**Material for this exercise**
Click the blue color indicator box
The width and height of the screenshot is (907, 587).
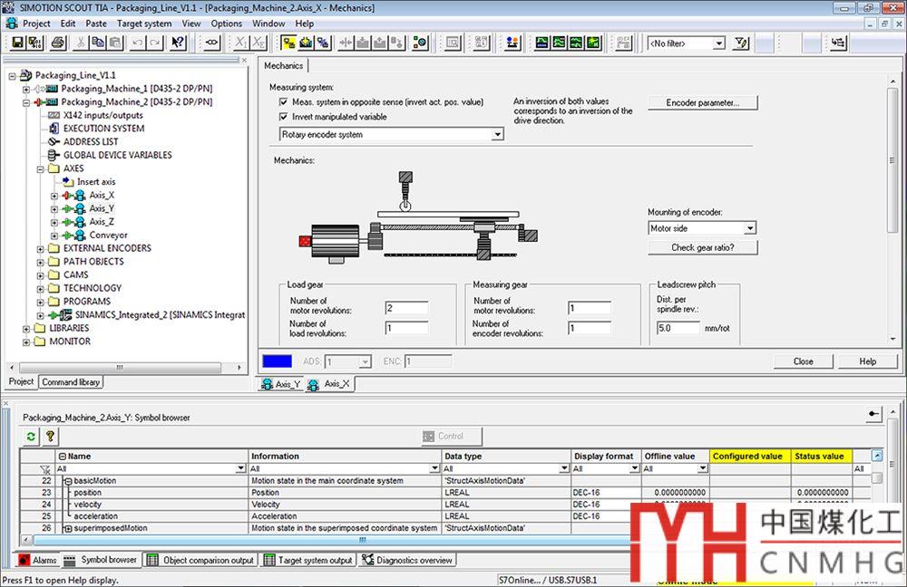coord(277,361)
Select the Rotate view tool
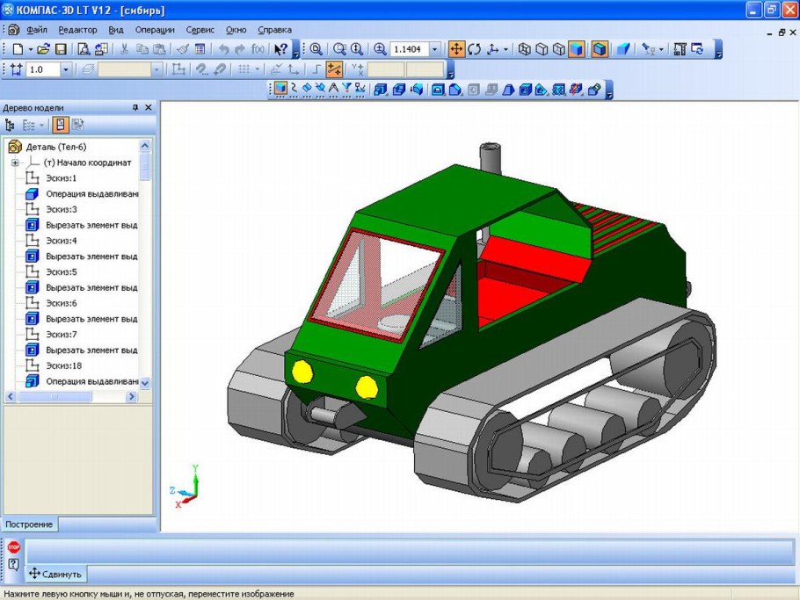 click(475, 49)

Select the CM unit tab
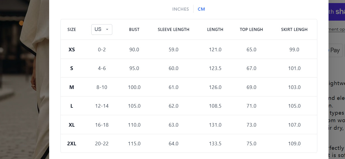tap(201, 9)
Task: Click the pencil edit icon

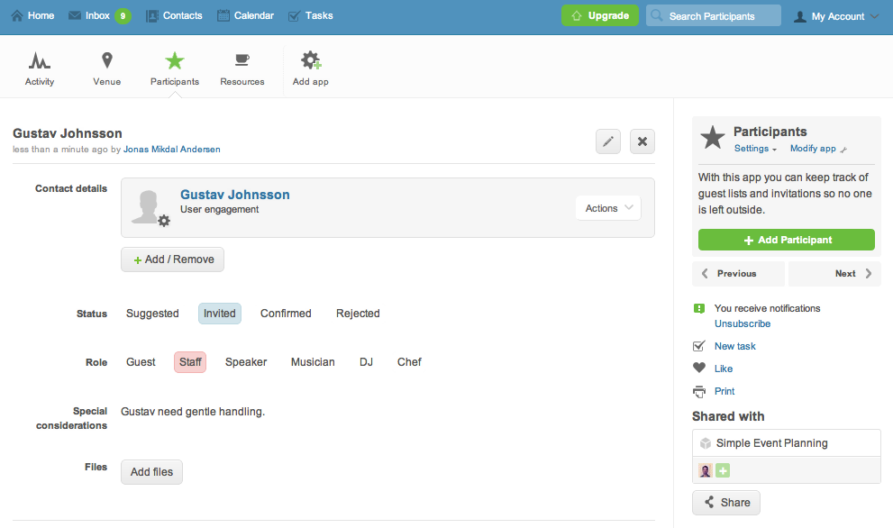Action: click(x=608, y=141)
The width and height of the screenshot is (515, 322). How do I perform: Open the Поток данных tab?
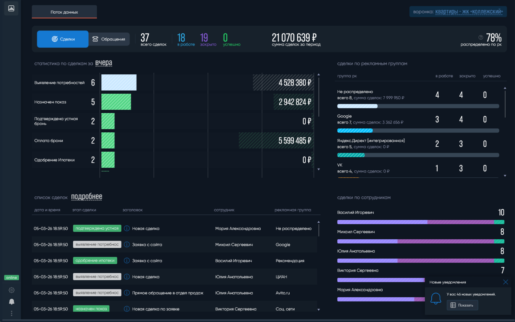pos(64,12)
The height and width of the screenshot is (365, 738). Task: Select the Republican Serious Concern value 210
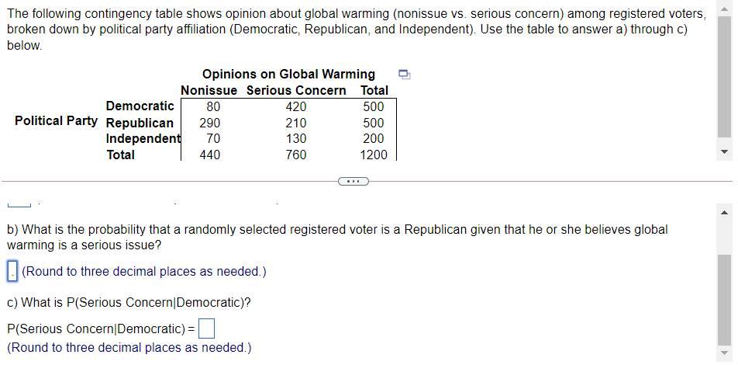point(296,123)
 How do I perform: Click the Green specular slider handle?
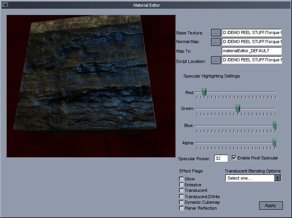coord(238,108)
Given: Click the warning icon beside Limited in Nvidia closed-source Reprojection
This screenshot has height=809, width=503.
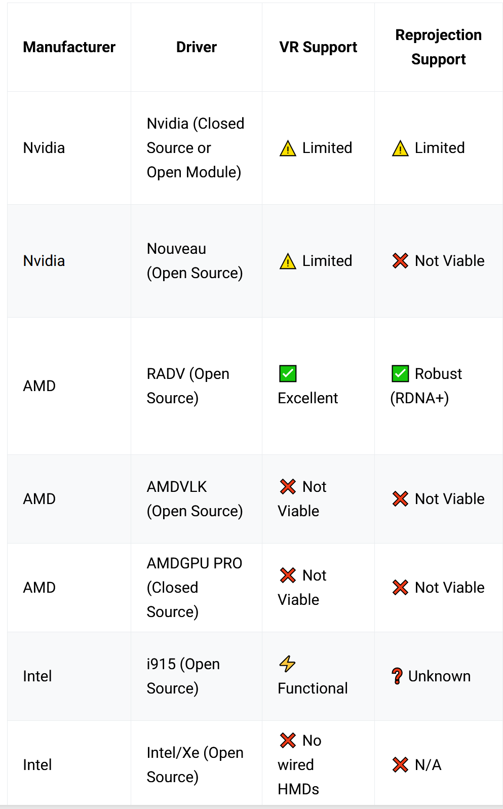Looking at the screenshot, I should coord(400,148).

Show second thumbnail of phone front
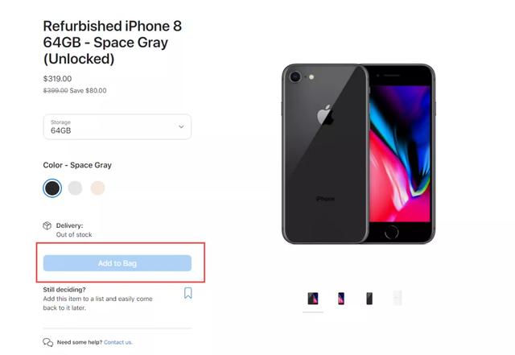coord(341,299)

**The problem**
An exact copy of the listing is required, excluding any pictures.

**Response**
Click the blue color indicator box
The width and height of the screenshot is (907, 587).
coord(277,361)
Select the Rotate view tool
 click(475, 49)

Select the CM unit tab
tap(201, 9)
Task: Click the pencil edit icon

Action: click(x=608, y=141)
The width and height of the screenshot is (515, 322). How do I perform: Open the Поток данных tab?
pos(64,12)
The height and width of the screenshot is (365, 738). Task: Select the Republican Serious Concern value 210
point(296,123)
 How do I perform: Click the Green specular slider handle?
coord(238,108)
Given: Click the warning icon beside Limited in Nvidia closed-source Reprojection
This screenshot has height=809, width=503.
Looking at the screenshot, I should coord(400,148).

Show second thumbnail of phone front
coord(341,299)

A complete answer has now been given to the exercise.